Like most booklovers I am always drawn to books about bookstores and libraries. I enjoy that niche genre about the down on her luck, lonely, bookstore owner (always a woman) who is struggling to keep her business afloat. They usually end very predictably with the store and the store owner being saved by some miraculous influx of money and a handsome prince charming. So, I picked up Confessions of a Curious Bookseller by Elizabeth Green, expecting to read your typical bookstore book.
The plot is basically what Fawn, the out of luck used bookstore owner, does when confronted with the competition of a shiny new book store which just opened across the street from her store. Fawn’s store (and the apartment she lives in above it) is falling apart. Her only company is the old lady who rents an apartment in her building, her young employees, and a beloved elderly cat. She is estranged from the rest of her family, after what she considered a horrible childhood.

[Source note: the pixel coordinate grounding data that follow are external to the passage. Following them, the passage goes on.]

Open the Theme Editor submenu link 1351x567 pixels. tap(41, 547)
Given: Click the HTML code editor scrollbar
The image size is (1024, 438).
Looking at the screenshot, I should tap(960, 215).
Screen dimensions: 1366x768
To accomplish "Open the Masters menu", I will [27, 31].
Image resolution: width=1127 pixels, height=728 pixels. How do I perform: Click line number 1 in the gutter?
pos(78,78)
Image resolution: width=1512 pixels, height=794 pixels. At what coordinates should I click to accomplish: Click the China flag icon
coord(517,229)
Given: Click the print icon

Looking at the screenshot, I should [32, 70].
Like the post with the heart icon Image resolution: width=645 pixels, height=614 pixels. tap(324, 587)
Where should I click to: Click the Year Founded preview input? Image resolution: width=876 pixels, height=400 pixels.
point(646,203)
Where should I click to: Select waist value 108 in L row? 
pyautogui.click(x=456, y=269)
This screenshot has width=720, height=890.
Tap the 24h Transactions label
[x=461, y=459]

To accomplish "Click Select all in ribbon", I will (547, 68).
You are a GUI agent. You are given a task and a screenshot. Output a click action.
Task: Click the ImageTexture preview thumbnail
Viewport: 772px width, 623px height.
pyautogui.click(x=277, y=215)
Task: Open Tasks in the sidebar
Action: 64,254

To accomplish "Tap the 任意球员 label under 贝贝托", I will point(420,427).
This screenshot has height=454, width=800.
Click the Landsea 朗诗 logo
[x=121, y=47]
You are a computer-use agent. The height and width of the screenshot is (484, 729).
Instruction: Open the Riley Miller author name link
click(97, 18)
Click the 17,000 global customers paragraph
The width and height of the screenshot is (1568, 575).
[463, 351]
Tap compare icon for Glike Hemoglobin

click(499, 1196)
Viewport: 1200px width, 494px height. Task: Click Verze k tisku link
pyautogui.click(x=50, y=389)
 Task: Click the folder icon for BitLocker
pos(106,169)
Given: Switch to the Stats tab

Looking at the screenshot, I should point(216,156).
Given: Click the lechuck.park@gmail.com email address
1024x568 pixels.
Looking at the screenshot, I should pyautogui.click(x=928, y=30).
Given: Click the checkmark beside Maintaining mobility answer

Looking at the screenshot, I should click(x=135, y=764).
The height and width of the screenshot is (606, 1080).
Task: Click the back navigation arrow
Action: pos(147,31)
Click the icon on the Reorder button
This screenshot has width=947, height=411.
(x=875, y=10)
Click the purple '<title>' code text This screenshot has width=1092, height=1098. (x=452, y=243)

The book is epistolary, told from Fawn’s point of view in mostly emails and journal entries. I generally like the epistolary form. I think the author thought Fawn would be endearing with her eccentricities. Instead, Fawn comes across as mentally ill, probably an alcoholic, and delusional. So many times as I read her drunken late night emails, I cringed. Her refusal to visit her dying father, her many spiteful acts, her often illegal actions, had me wishing she would just find a good psychoanalyst. I honestly felt sad by how pathetic she was and found very little of it funny.
So, needless to say, I suggest you skip this one and find one of those typical bookstore books to read instead.